Re: Regression caused by commit 7bb05b85bc2d ("r8169: don't use MSI-X on RTL8106e")

From: Jian-Hong Pan
Date: Thu Sep 13 2018 - 01:51:45 EST


2018-09-12 16:19 GMT+08:00 Kai-Heng Feng <kai.heng.feng@xxxxxxxxxxxxx>:
> at 14:32, Thomas Gleixner <tglx@xxxxxxxxxxxxx> wrote:
>
>> On Wed, 12 Sep 2018, Kai-Heng Feng wrote:
>>
>>> There's a Dell machine with RTL8106e stops to work after S3 since the
>>> commit introduced. So I am wondering if it's possible to revert the
>>> commit and use DMI/subsystem id based quirk table?
>>
>>
>> Probably.
>
>
> Hopefully Jian-Hong can cook up a quirk table for the issue.

Module r8169 gets nothing in the PCI BAR after system resumes which
makes MSI-X fail on some ASUS laptops equipped with RTL8106e chip.
https://www.spinics.net/lists/linux-pci/msg75598.html

Actually, I am waiting for the patch "PCI: Reprogram bridge prefetch
registers on resume" being merged.
https://marc.info/?l=linux-pm&m=153680987814299&w=2

It resolves the drivers which get nothing in PCI BAR after system resumes.

After that, I can remove the falling back code of RTL8106e.

Heiner, any comment?

Regards,
Jian-Hong Pan

>>
>>> It's because of commit bc976233a872 ("genirq/msi, x86/vector: Prevent
>>> reservation mode for non maskable MSI") cleared the reservation mode, and
>>> I
>>> can see this after S3:
>>>
>>> [ 94.872838] do_IRQ: 3.33 No irq handler for vector
>>
>>
>> It's not because of that commit, really. There is a interrupt sent after
>> resume to the wrong vector for whatever reason. The MSI vector cannot be
>> masked it seems in the device, but the driver should quiescen the device
>> to
>> a point where it does not send interrupts.
>
>
> Understood.
>
>>
>>> If the device uses MSI-X instead of MSI, the issue doesn't happen because
>>> of
>>> reservation mode.
>>
>>
>> Reservation mode has absolutely nothing to do with that.
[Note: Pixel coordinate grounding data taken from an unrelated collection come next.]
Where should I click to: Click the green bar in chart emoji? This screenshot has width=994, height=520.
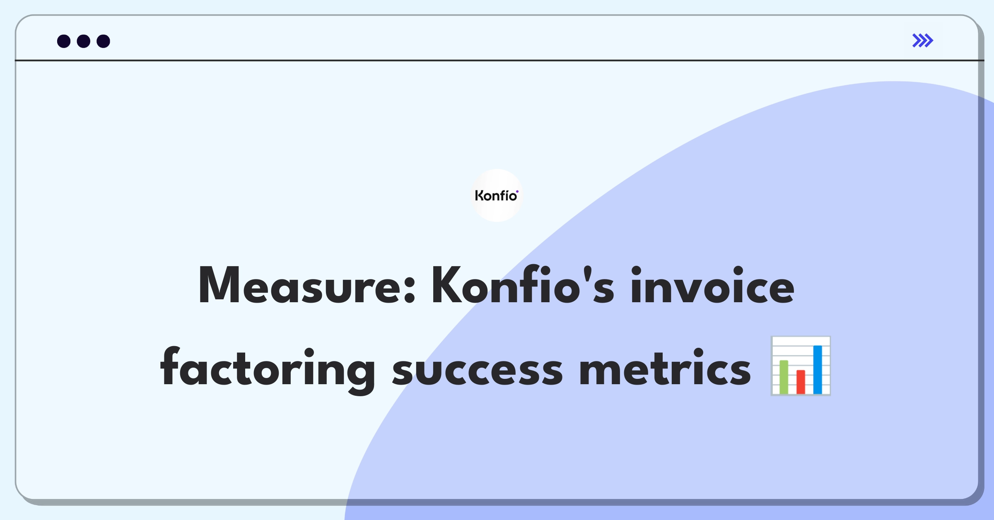784,377
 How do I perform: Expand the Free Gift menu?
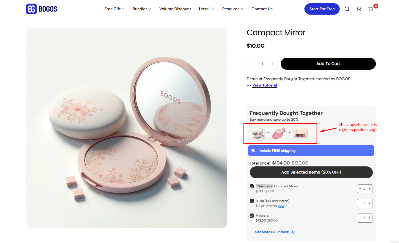tap(114, 9)
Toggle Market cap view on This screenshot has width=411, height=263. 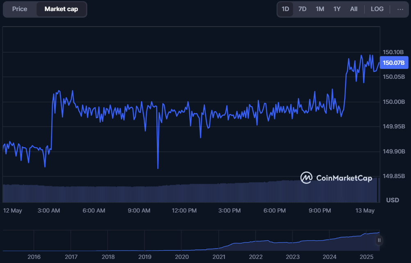click(61, 9)

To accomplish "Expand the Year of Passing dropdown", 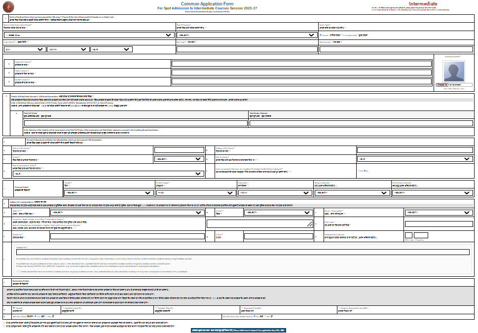I will pos(246,35).
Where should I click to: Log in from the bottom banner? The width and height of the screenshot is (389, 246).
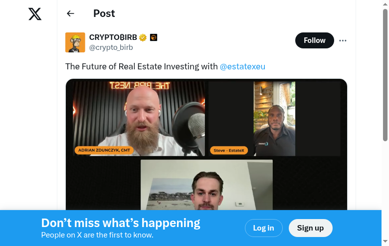click(x=263, y=228)
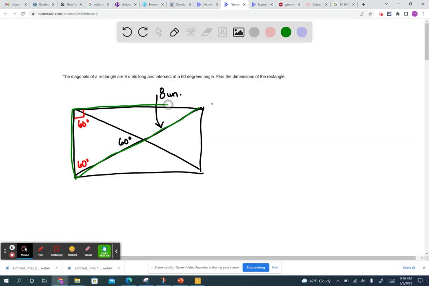
Task: Pick the Rectangle tool in the Screencastify bar
Action: pyautogui.click(x=57, y=252)
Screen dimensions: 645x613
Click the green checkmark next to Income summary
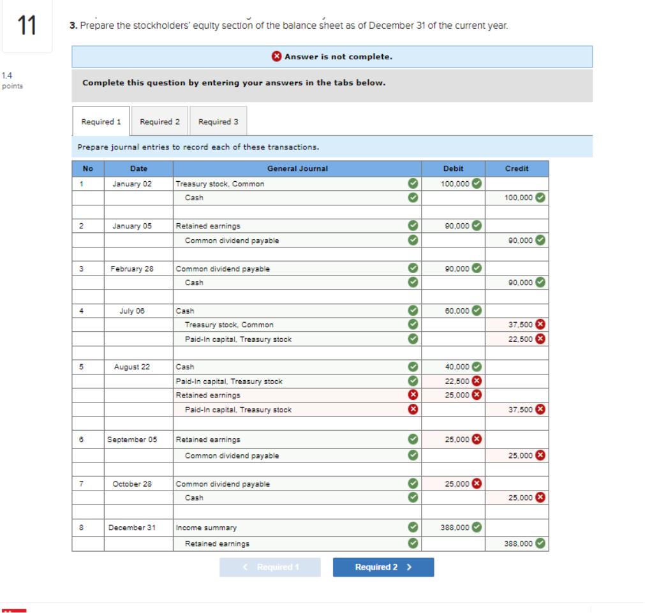(413, 528)
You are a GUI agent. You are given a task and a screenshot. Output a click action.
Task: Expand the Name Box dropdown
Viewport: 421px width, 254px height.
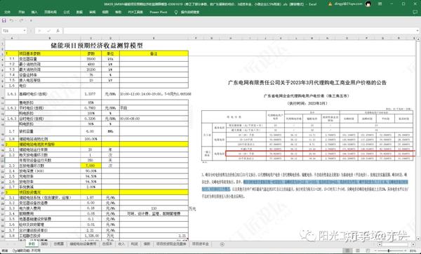click(25, 31)
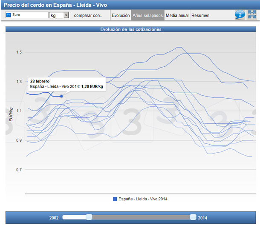
Task: Click the 'Evolución de las cotizaciones' chart header
Action: (130, 29)

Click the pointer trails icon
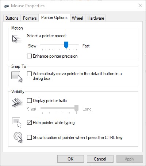point(17,103)
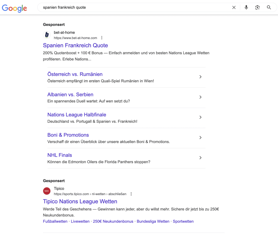
Task: Open Google Lens image search
Action: coord(257,7)
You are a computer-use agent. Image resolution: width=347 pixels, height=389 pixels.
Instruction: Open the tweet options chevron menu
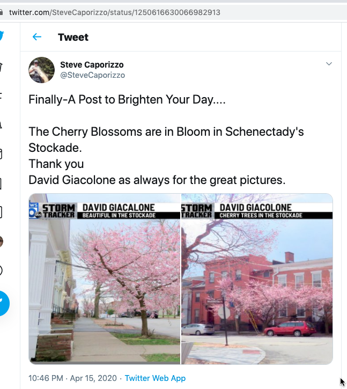tap(329, 64)
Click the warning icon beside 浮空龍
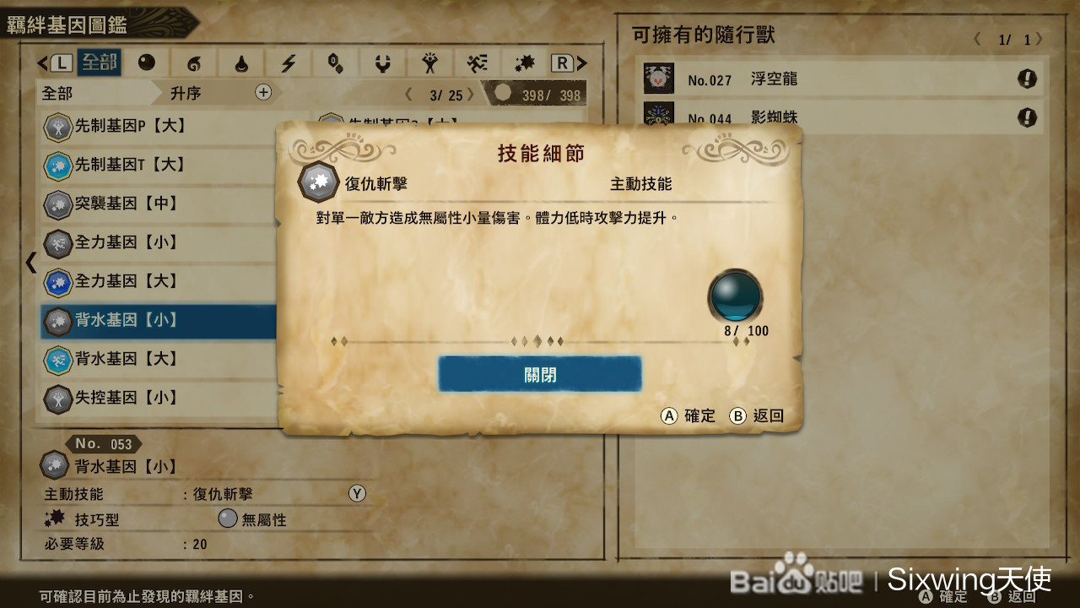The image size is (1080, 608). [x=1027, y=79]
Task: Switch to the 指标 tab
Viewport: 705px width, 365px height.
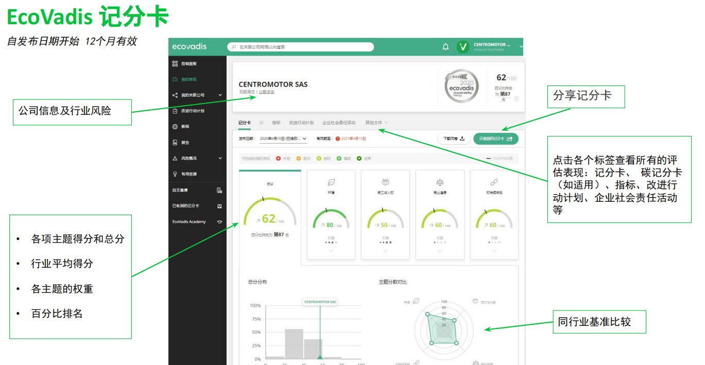Action: (276, 123)
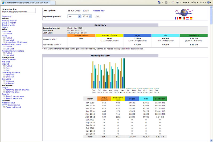This screenshot has height=142, width=213.
Task: Choose the Spanish flag icon
Action: (191, 18)
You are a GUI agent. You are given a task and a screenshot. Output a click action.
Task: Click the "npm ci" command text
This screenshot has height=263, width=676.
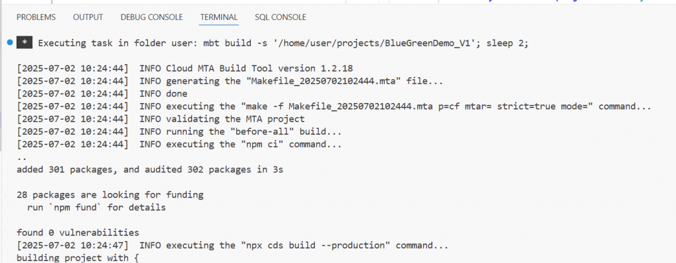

What prevents the
>> issue is the fact that MSI-X can be masked by the IRQ core.
>
>
> So in this case I think keep the device using MSI-X is a better route, it's
> MSI-X capable anyway.
>
>>
>>> Is it something should be handled by x86 BIOS? Because I don't see this
>>> issue
>>> when I use Suspend-to-Idle, which doesn't use BIOS to do suspend.
>>
>>
>> Suspend to idle works completely different and I don't see the BIOS at
>> fault here. it's more an issue of MSI not being maskable on that device,
>> which can't be fixed in BIOS or it's some half quiescened state which is
>> used when suspending and that's a pure driver issue.
>
>
> Understood.
> Thanks for all the info!
>
> Kai-Heng
>
>>
>> Thanks,
>>
>> tglx
>
>
>